The show went well last night, and I got to hug Kate and her daughter (who wasn’t so sure about being hugged by a stranger). I muffed a line … well, Captain Von Trapp muffed a line and I didn’t pick it up, but no one noticed.
And again, I loved it! I enjoy giving talks, and after I’m done I’m similarly jazzed, but I don’t look forward to it as much as I do to this. Probably because I get to be a different person.
Though frankly, Sister Krissie and Anne Stuart aren’t really me, you know. Well, anyone who reads here definitely knows it. That’s the public me, bouncy and charming, without a care in the world. It’s an easy role to slip into.
But I enjoy slipping into Sister Margaretta even more, playing with her lines, singing her songs.

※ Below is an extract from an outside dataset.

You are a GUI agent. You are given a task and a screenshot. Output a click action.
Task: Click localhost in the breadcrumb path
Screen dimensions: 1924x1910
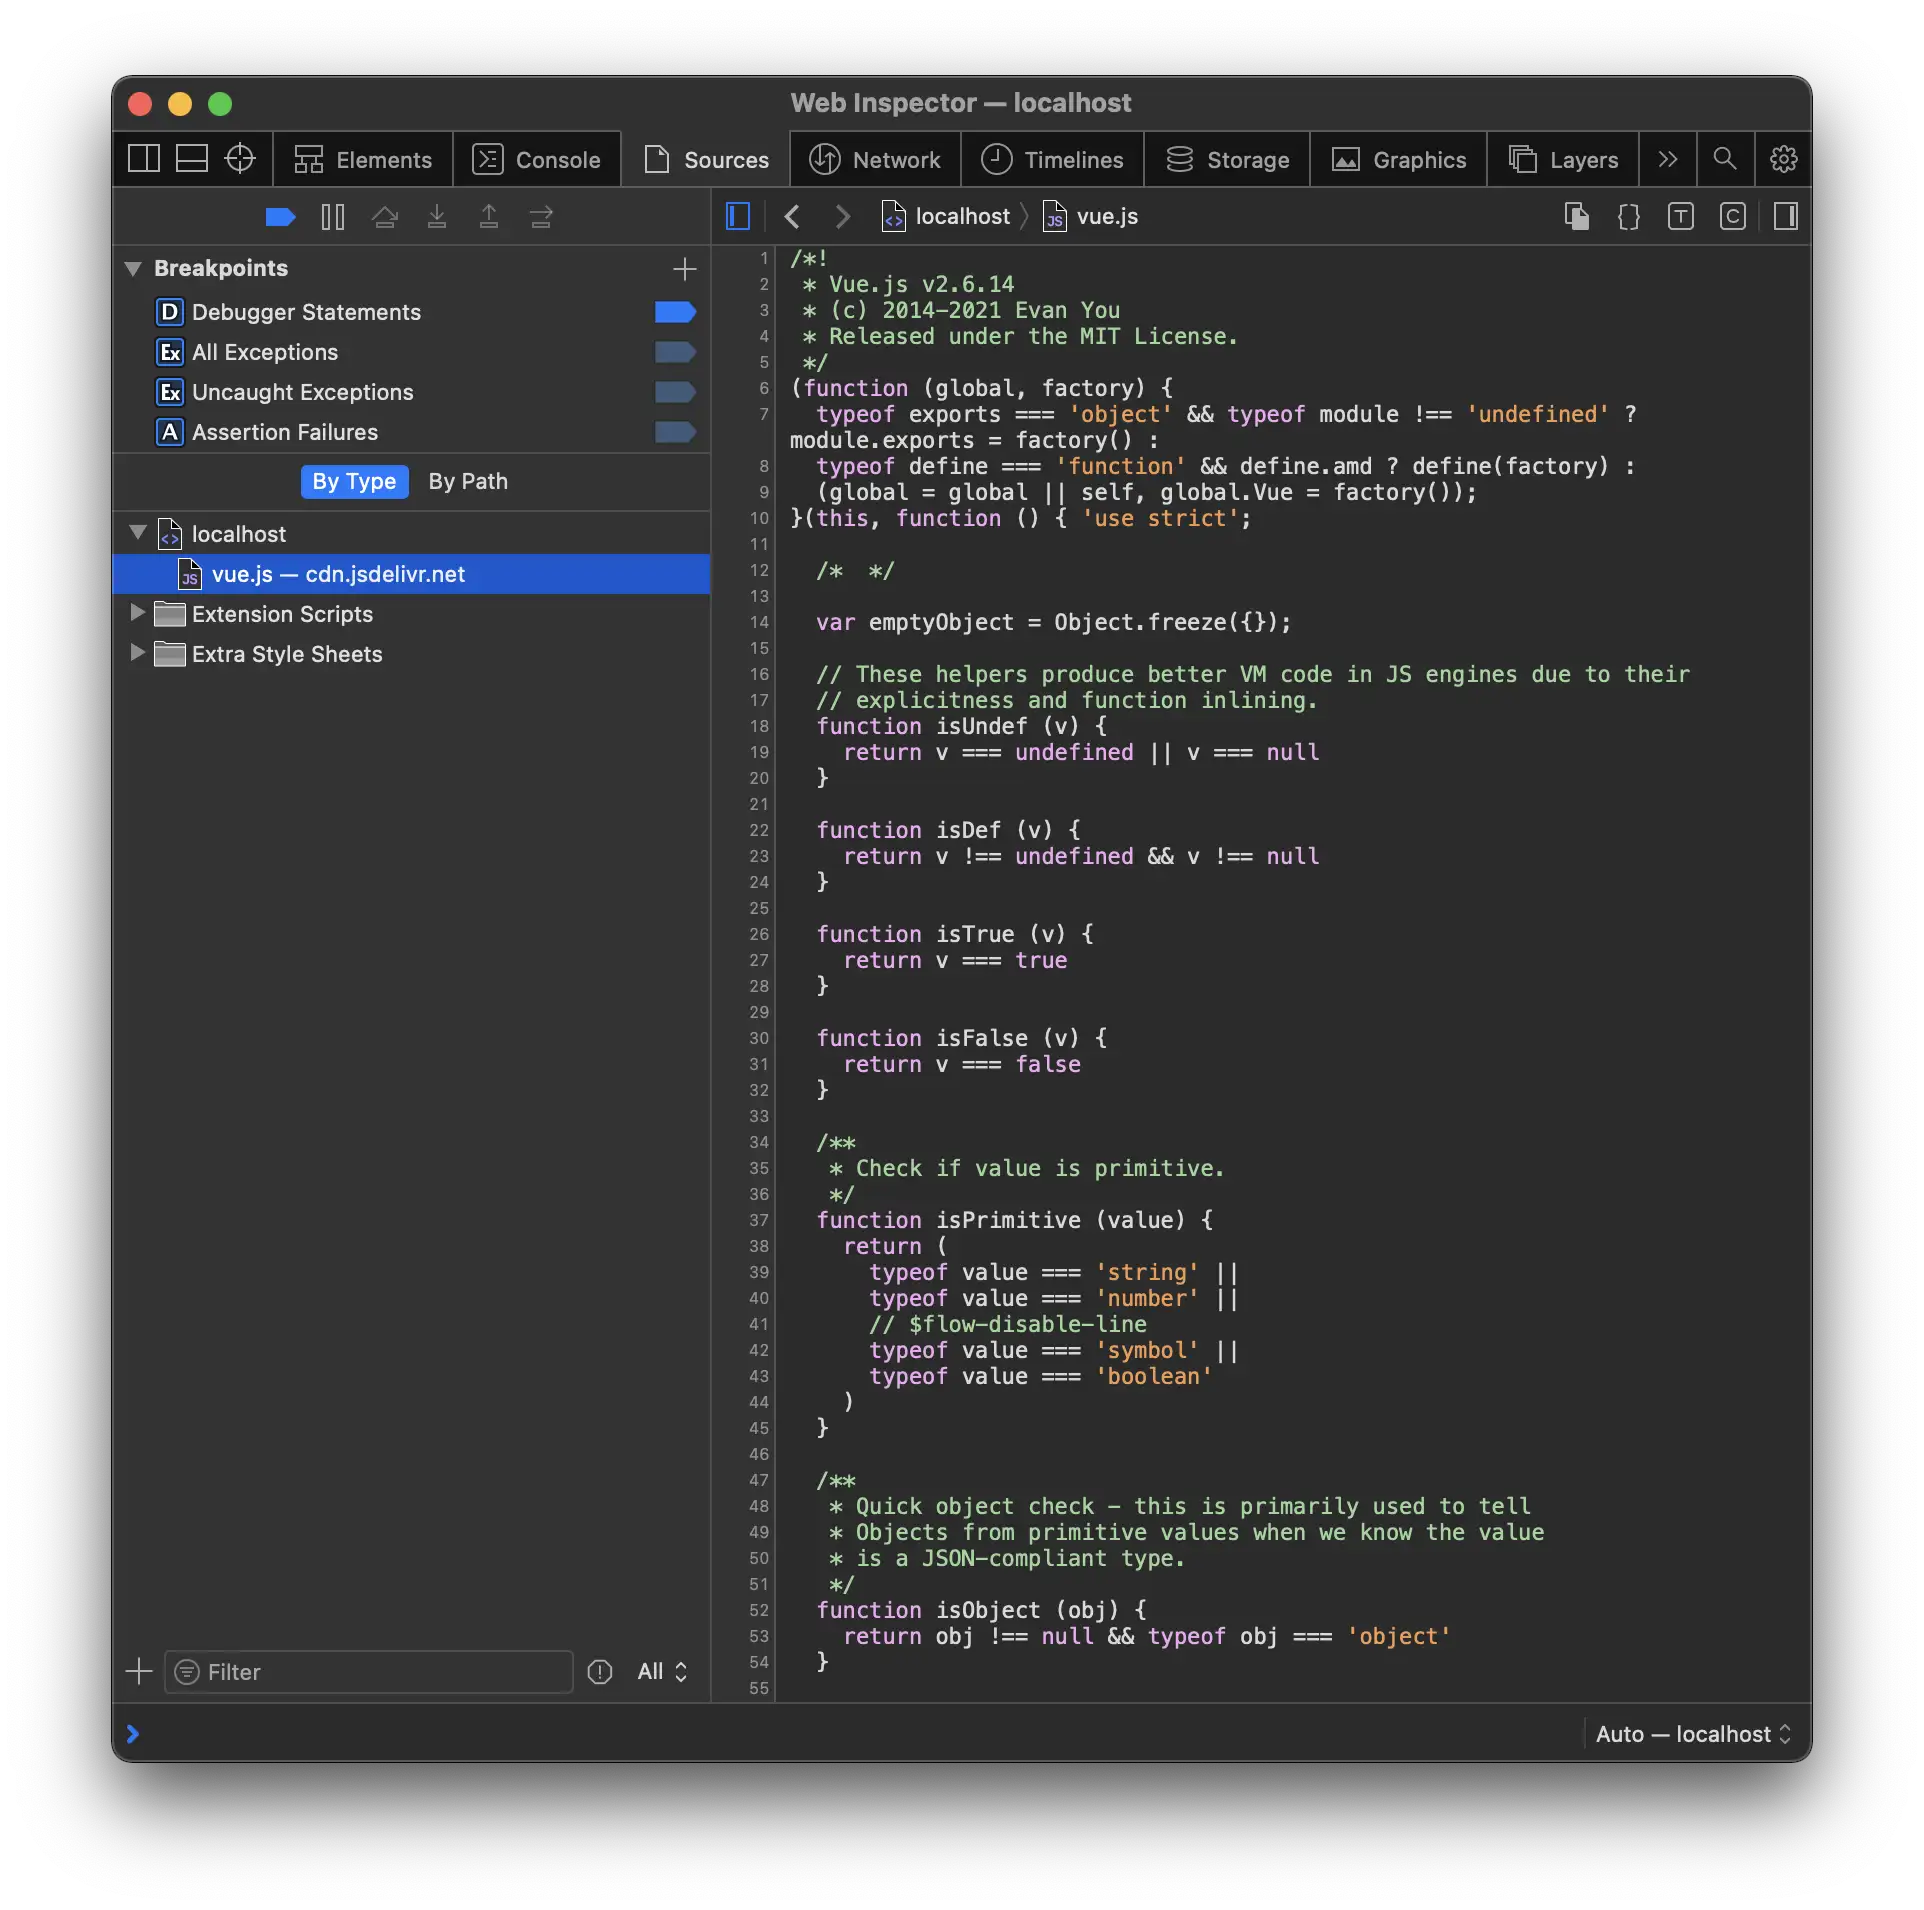962,217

It’s just fun.
So the obituaries are done and have run in the newspapers. Here’s the link: http://tinyurl.com/cozff94 Next, figure out the arrangements and time for the graveside service. I suddenly realized that Richie could go and get another quote for the headstone, taking that off my plate. And I asked Cousin Emmie (Sister Sophia) to sound out her sister about hosting the after graveside gathering. Otherwise we can have it here, maybe, or rent a place. I’ll call my niece tonight. Work on the apartment.
Then, starting next week, just balance the writing with clearing the apartment and dealing with the strange sense of loss. Oh, and starting to pay more attention to healthy choices.
I haven’t gone crazy. There was one McDonald’s visit when there was no other choice and I was out of time and devastated. (On my way to the shrink). I was nibbling at the fruitcake at rehearsal yesterday before it hit me that it was a sweet (duh!). Eating too many goldfish because the kids eat them non-stop (it’s the official snack of our production). I bring one of those huge containers every night and they almost disappear. Hungry little Von Trapps.
But I haven’t been eating chips or sweets (I could have had peach cobbler made by Julia Child’s editor and the author of one of the 10 best cookbooks on 2009). I did eat her broccoli and divine pork.
So it won’t be too hard to get back on track. And my clothes are still loose on me, so I couldn’t have done that much damage.
We’ll know on Monday.
I’m being pretty boring, I know. Play and mother stuff, play and mother stuff. But really, that’s all my life is right now.
I loved hearing what you guys are doing. But I think the consensus, and I agree, is we change lives by being who we are. Doing what we do. Maybe that’s why I was surprised by hearing that my mother and sister changed lives. They didn’t set out to change lives or make a difference — they were both too wounded and self-protective to look outside themselves. But for a while Taffy worked the program (AA) and worked it well. And my mother, in passing on her writing knowledge, made a huge difference that she hadn’t expected to make.
So I guess we have to keep on being who we are, but remembering kindness and attention to others makes the world a better place. It’s probably up to the other people to change their own lives, take what they can from you and others.
Okay, that’s my great thought for the day. Now off to my mother’s to be depressed. I think I’ll play an audiobook to keep me distracted.